Unfortunately, Congress has decreed that NASA will send a probe to Jupiter’s moon Europa on SLS, so there is one guaranteed mission for SLS. This probe could be launched on another rocket, but SLS would allow for going straight to Jupiter without a Venusian gravity assist. This saving of a year or two is expensive.
pzatchok wrote: “We are literally one billion dollar investor away from having a space hotel.”
Bigelow is that billion dollar investor. His plan is to launch his space habitat in 2020, but if NASA refuses to certify either company, his business takes a hit of a year or two in additional expenses.
NASA is looking at deorbitting the ISS rather than allowing commercial companies to use it. What a waste. Hopefully, they will extend its mission beyond 2024 to 2028 or even later. We paid a pretty penny for that most expensive thing ever built, and I want to get my moneys worth from it.
This topic reminds me of an essay in Space News. It pivots away from SpaceX but it fits in with the Capitalism In Space theme. It talks of a civil war between advocates of government-run manned space program and advocates of commercial manned space:
http://spacenews.com/op-ed-a-house-divided-or-in-this-case-a-rocket/
The essay explains the political nature of SLS (“The projects’ real purpose is to keep the space shuttle workforce employed in those states where NASA has a disproportionate economic impact.“) and how Constellation turned from the space exploration project that George W Bush had intended into SLS, a jobs program that helps keep incumbent congressmen in office.

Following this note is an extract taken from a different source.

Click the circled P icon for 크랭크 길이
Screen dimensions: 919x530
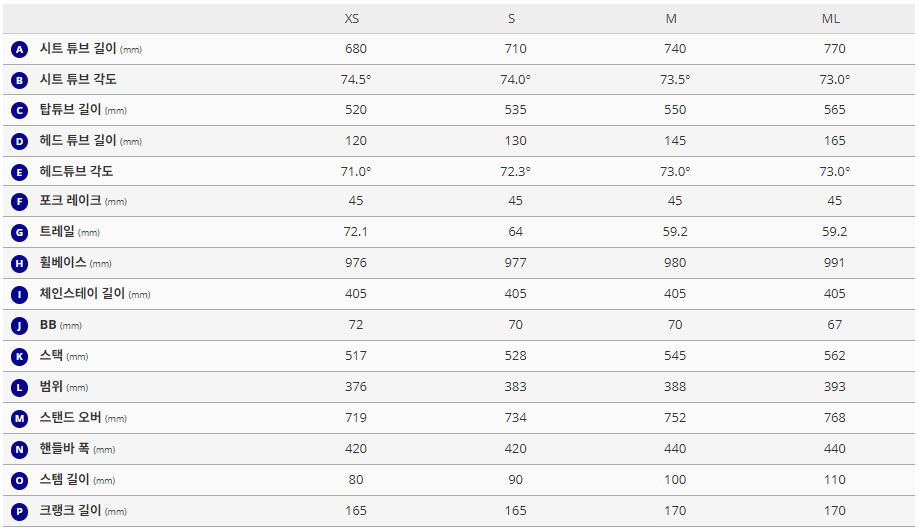[x=20, y=511]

The essay ends by suggesting that in order to eliminate SLS and replace it with something useful, we have to come up with something that satisfies Congress’s political and economic purposes for keeping it. In essence, we have to do as Milton Friedman said: make it politically profitable for the wrong people to do the right things.
https://www.youtube.com/watch?v=MEVI3bmN8TI (1 minute)
Although I agree with the overall essay, I have a couple of comments on it:
The essay says that because of this civil war “Resources are split” between government space and commercial space. This is clearly a reference to NASA’s budgets for SLS and the Commercial Crew Development program. However, SpaceX is learning how to self-finance innovations while providing lower priced service. Other companies are also setting themselves up to self-fund their own development of innovations and new services. Planet is one of these companies. XCOR was doing this, too, but lost an important customer and finally went out of business. Success is not guaranteed, but resources are being found in non-governmental areas.
The NASA budget choices are probably influenced by the “massive conflict of interest between SLS and the entire US commercial launch industry” that Karl Hallowell noted. Congress sets the budgets, but NASA probably has more of Congress’s ear than does the US commercial launch industry.
The essay says, “Even if the SLS ultimately flies, it is far too specialized and expensive to do much to expand the human economic sphere into the inner solar system.” This is why commercial space, not government space, will be first to get to Mars and to go back to the moon. Space is a great economic area, but governments do not see that as a virtue.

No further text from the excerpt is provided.